### What to work on
Proceed with the blog commentary on Hillary Clinton's presidential candidacy, picking up after its final sentence.

### Text section
BEGIN

Hillary Clinton is running for President:
(My commentary on the declaration of her candidacy is below the fold)
Six years after making history by winning a United States Senate seat as first lady, Senator Hillary Rodham Clinton announced this morning that she was taking the first formal step to seek the Democratic presidential nomination in 2008, a journey that would break yet more political barriers in her extraordinary and controversial career.
“I’m in,” she says in a statement on her new campaign Web site. “And I’m in to win.”
Mrs. Clinton, 59, called for “bold but practical changes” in foreign, domestic, and national security policy and said that she would focus on finding “a right end” to the Iraq war, expanding health insurance, pursuing greater energy independence and strengthening Social Security and Medicare.
Good for her. However, she’s going to have to explain what her “bold but practical changes” mean other than as a catchy slogan or sound bite. And what the hell is “a right end” to the Iraq war? That’s just fence straddling hoo-hah as far as I’m concerned. It can mean anything anyone imagines it means.
Hillary Clinton is my Senator, and frankly I can’t point to a lot that she has done to help the State of New York or the country in the time she has been in the Senate. Holding that office has always been merely a stepping stone to this moment, when she could announce she was running for President and use her well known name and her political power as a member of the Senate to advance her candidacy. She has been the quintessential “triangulator” in office, never out in front on any issue, never one to lead the way in pushing any part of the progressive agenda, not even her original pet issue of health care.

END

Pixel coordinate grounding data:
BEGIN

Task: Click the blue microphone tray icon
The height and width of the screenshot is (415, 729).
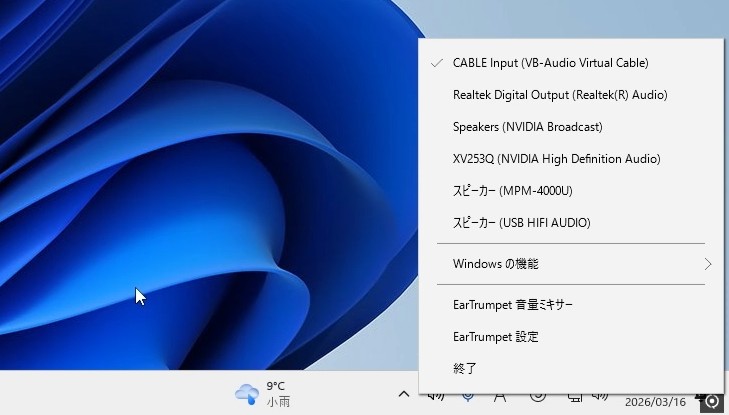Action: 467,398
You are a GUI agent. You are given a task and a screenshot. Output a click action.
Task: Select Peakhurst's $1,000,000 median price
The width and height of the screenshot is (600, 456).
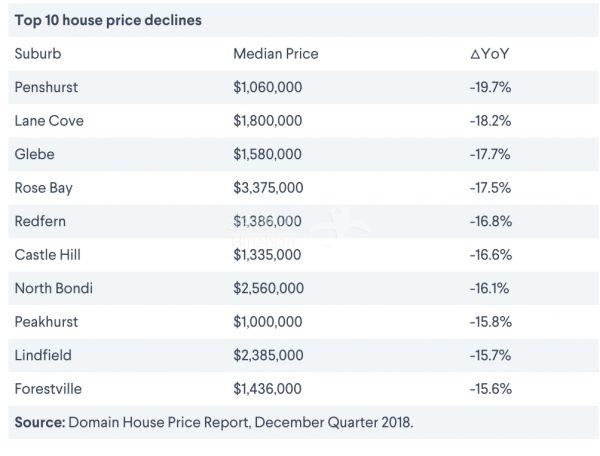click(x=267, y=322)
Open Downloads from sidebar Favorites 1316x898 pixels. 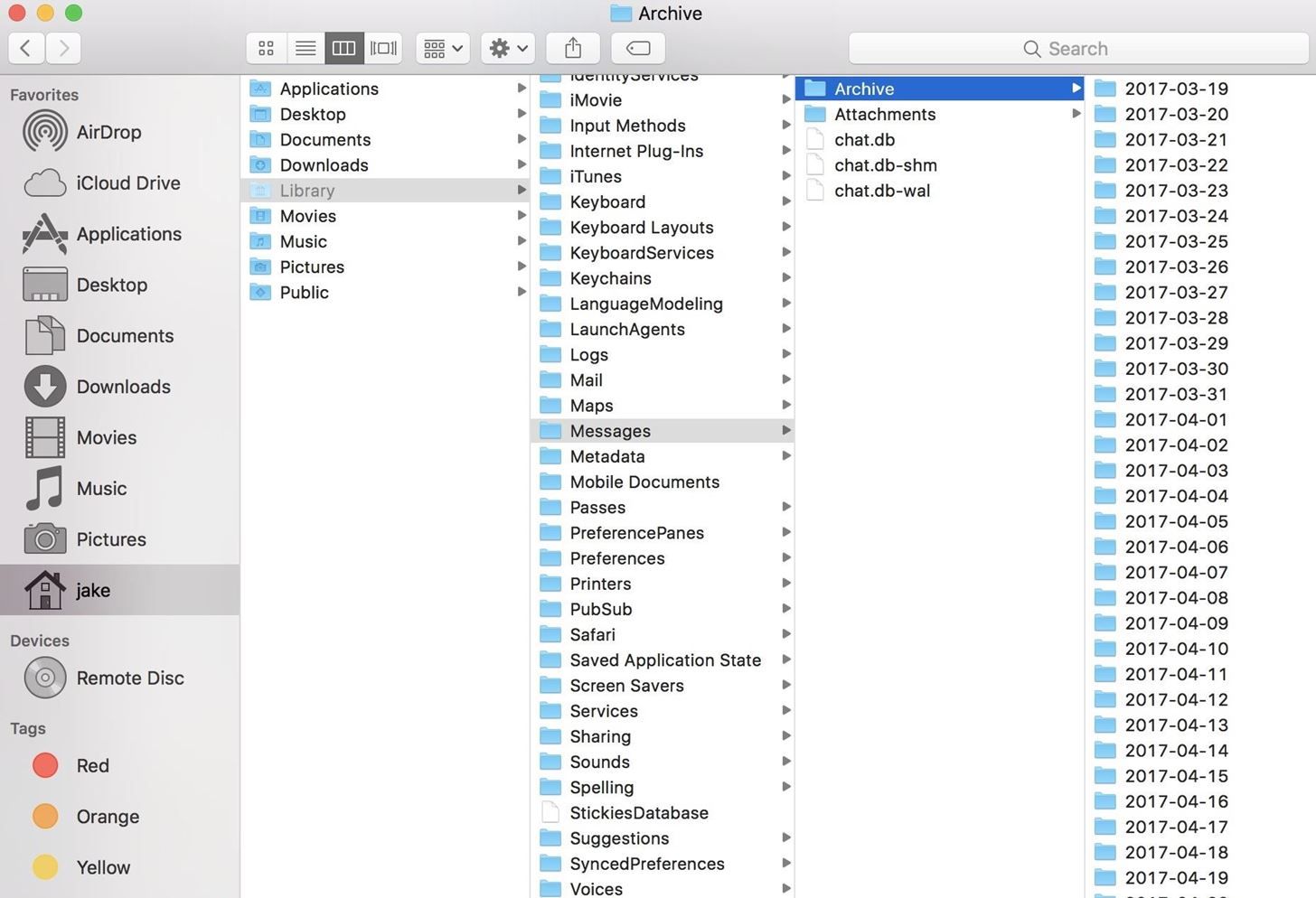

END

### Exercise response
She has a lot to do to earn my vote. Like Barack Obama, she sells papers, so we will hear a great deal about her in the media. But, as with Obama, we won’t hear much about where she stands, what she would really do if she became President, unless the statement in question has been pre-vetted and deemed “safe” by her entourage of consultants and DLC cronies.
I know where John Edwards and Wes Clark stand on the War and on other issues. I even know where Obama stands on the war (it’s the one issue where he has clearly allied himself with the progressive movement in the Democratic Party). I have no clue what Hillary would do, however. Her corporate connections run deep, though you will see scant coverage of them by the major media outlets.
In 2000, there was a candidate who mouthed platitudes, enjoyed favorable media coverage of his campaign and who had many, many connections to prominent corporations and their executives. A man who claimed he was one thing when he was really something completely different. That candidate was George W. Bush.
I’d like to think that Hillary would advance progressive causes should she ever be elected President. I’d like to believe that, but I won’t. Not now. Not yet. Perhaps not ever. Right now, count me among those who will oppose her nomination as the Democratic candidate for president in 2008.